Kurze Übung A
Zähle, wie viele Zeilen der Einträge die Zeichenfolge „section“ enthalten, und gib nur diese Zahl an.

Ausgewählter Auszug
Es war ein sonderbares Gefühl, als ich heute unter strengen Auflagen das Museum der Neuen Kunst in Freiburg besuchen durfte, um den Beginn der Ausstellung von Künstlerin Priska von Martin auf mich wirken zu lassen. Mit dem zeitgenössischen Accessoire, welches Mund und Nase bedeckt, wanderte ich durch die großflächigen, hellen Ausstellungsräume und ließ das Dargestellte auf mich wirken. Es fühlte sich ein wenig nach Rückkehr an, denn es war zugleich das erste Mal seit Monaten, dass ich wieder ein Gebäude in der Innenstadt betreten hatte. Seltsam ergreifend und doch auf gewisse Weise belastend – ein Gefühl, das sich nur schwer einer Eingliederung unterziehen ließ, beschlich meinen Innenraum.

Kurze Übung B
Ändere bitte im Text über den Museumsbesuch die Passage von „Es war ein sonderbares“ bis „beschlich meinen Innenraum.“, indem du „Gefühl“ durch „Empfinden“ ersetzt, und gib die Passage vollständig wieder.

Zu verwendende Daten
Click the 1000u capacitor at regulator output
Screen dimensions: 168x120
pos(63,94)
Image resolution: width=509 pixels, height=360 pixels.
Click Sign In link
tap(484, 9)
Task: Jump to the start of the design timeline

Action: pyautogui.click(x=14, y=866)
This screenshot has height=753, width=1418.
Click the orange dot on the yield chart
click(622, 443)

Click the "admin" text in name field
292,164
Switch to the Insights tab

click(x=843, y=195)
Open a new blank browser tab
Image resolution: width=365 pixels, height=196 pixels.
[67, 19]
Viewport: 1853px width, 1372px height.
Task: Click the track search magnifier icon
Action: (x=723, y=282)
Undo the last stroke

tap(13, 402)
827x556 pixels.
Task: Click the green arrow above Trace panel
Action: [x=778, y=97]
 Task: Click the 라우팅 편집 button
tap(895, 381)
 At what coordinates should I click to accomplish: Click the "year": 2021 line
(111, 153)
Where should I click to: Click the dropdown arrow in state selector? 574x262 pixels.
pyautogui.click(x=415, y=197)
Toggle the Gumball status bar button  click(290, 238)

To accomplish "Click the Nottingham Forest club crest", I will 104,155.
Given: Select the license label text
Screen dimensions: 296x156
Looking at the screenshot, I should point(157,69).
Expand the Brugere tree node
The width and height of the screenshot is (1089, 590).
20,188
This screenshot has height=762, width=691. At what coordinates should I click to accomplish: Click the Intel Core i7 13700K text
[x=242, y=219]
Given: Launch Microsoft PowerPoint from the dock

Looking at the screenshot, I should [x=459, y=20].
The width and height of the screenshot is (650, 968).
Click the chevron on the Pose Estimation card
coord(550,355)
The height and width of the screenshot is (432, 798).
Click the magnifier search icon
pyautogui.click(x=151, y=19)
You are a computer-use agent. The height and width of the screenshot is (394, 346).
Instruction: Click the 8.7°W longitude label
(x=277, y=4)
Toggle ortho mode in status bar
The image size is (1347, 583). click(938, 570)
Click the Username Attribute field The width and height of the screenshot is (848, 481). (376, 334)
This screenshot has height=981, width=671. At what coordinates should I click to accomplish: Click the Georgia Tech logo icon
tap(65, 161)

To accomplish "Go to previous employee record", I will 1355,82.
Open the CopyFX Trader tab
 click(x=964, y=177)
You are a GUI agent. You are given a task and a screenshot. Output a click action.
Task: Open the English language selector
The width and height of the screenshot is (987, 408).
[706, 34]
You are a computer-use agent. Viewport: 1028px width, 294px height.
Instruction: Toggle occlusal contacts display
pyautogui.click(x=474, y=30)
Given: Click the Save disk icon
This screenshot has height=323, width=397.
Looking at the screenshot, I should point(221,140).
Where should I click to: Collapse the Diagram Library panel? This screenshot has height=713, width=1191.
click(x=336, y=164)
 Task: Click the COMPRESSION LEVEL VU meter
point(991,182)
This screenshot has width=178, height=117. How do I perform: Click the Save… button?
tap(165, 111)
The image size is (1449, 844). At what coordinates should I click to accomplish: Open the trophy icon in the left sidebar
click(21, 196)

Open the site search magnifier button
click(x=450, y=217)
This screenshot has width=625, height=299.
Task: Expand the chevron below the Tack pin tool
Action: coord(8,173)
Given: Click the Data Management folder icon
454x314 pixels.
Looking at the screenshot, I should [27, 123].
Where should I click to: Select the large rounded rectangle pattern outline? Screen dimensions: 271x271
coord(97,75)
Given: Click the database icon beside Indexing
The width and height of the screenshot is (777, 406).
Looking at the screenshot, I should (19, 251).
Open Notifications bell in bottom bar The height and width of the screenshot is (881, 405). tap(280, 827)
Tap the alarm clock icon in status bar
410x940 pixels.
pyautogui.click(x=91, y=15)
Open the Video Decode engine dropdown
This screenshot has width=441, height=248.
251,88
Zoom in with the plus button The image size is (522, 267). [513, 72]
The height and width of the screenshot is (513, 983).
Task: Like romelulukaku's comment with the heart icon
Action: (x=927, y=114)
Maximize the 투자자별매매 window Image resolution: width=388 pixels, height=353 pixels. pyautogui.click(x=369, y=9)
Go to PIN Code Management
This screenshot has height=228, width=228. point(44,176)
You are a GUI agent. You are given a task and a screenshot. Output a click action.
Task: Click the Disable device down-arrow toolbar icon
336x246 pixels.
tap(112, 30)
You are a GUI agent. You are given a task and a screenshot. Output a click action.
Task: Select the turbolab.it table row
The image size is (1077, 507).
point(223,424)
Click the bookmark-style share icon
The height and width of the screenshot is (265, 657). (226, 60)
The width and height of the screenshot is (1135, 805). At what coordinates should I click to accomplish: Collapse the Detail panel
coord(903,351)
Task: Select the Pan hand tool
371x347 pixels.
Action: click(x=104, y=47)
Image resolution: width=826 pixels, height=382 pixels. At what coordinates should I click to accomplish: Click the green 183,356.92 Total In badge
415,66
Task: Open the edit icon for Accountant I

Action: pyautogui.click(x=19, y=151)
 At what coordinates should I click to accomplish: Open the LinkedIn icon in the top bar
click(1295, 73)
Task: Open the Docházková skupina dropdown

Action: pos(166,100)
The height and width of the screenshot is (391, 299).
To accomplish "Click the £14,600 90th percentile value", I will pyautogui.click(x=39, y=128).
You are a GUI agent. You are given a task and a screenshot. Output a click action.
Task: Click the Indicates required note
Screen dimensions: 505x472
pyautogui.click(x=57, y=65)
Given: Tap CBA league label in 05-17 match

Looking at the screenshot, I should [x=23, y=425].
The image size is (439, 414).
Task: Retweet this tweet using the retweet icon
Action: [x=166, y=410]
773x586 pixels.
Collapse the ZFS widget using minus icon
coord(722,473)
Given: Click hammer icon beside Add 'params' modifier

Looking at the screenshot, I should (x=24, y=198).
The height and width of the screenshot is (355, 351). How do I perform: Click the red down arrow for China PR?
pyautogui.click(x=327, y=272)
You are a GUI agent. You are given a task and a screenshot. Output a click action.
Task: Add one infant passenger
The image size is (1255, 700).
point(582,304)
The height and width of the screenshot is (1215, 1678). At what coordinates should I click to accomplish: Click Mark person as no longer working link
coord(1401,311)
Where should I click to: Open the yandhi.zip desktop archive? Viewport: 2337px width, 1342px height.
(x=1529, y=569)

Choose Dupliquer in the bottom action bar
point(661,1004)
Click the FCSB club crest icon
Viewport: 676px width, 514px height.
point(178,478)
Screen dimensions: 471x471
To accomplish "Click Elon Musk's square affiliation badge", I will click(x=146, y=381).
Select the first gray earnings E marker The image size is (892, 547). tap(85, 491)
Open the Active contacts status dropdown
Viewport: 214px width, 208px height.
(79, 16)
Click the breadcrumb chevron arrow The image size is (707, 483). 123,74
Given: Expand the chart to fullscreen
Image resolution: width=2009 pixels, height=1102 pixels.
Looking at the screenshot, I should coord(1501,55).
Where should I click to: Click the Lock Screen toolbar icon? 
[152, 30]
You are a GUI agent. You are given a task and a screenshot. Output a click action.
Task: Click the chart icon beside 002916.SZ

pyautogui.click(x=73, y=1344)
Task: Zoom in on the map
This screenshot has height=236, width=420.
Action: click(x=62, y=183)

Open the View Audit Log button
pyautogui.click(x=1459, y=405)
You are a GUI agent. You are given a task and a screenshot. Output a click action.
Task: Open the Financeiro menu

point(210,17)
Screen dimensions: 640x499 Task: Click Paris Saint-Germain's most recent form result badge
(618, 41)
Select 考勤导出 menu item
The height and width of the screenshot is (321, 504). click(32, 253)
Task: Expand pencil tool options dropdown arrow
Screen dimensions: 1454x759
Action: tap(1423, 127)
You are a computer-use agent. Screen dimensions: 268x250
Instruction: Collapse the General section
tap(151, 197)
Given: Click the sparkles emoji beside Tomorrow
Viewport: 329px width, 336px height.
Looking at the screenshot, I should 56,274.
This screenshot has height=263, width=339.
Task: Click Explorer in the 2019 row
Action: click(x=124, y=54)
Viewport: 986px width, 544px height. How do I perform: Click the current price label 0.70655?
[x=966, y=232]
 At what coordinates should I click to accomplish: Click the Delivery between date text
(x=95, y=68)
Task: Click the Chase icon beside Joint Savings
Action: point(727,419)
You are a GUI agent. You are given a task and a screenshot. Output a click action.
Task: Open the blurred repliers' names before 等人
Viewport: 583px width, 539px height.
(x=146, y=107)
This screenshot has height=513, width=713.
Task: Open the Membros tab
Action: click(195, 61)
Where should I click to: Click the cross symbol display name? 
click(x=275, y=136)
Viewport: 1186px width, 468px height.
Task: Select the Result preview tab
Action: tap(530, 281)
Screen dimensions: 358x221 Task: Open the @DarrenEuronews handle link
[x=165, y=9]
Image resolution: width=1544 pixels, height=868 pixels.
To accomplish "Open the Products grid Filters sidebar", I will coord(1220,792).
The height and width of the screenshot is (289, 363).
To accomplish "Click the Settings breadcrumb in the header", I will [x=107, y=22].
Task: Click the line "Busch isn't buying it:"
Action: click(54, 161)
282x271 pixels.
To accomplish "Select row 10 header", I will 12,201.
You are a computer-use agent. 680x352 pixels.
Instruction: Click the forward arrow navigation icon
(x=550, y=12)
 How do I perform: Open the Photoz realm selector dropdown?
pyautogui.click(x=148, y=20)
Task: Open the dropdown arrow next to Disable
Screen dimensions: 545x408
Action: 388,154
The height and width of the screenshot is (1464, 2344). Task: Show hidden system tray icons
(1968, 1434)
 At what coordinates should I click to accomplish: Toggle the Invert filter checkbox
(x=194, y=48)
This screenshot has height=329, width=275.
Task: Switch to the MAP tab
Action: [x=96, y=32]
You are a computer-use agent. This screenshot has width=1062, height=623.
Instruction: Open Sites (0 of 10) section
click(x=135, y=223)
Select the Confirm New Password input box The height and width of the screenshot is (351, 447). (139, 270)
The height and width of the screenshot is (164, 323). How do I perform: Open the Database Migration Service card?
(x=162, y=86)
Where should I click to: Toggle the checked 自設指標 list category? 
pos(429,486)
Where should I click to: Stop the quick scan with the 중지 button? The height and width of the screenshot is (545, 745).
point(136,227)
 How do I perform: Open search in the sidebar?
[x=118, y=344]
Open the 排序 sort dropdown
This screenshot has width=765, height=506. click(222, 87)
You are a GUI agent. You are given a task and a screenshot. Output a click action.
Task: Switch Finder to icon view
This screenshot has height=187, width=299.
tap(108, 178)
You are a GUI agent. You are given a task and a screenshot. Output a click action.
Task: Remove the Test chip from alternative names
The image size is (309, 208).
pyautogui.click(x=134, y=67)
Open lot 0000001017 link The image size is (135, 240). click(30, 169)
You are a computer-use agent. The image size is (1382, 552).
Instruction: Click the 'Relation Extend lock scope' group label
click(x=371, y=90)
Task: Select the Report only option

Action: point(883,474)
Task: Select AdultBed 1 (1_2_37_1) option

Schriftliche Antwort A
2

Schriftliche Antwort B
Es war ein sonderbares Empfinden, als ich heute unter strengen Auflagen das Museum der Neuen Kunst in Freiburg besuchen durfte, um den Beginn der Ausstellung von Künstlerin Priska von Martin auf mich wirken zu lassen. Mit dem zeitgenössischen Accessoire, welches Mund und Nase bedeckt, wanderte ich durch die großflächigen, hellen Ausstellungsräume und ließ das Dargestellte auf mich wirken. Es fühlte sich ein wenig nach Rückkehr an, denn es war zugleich das erste Mal seit Monaten, dass ich wieder ein Gebäude in der Innenstadt betreten hatte. Seltsam ergreifend und doch auf gewisse Weise belastend – ein Empfinden, das sich nur schwer einer Eingliederung unterziehen ließ, beschlich meinen Innenraum.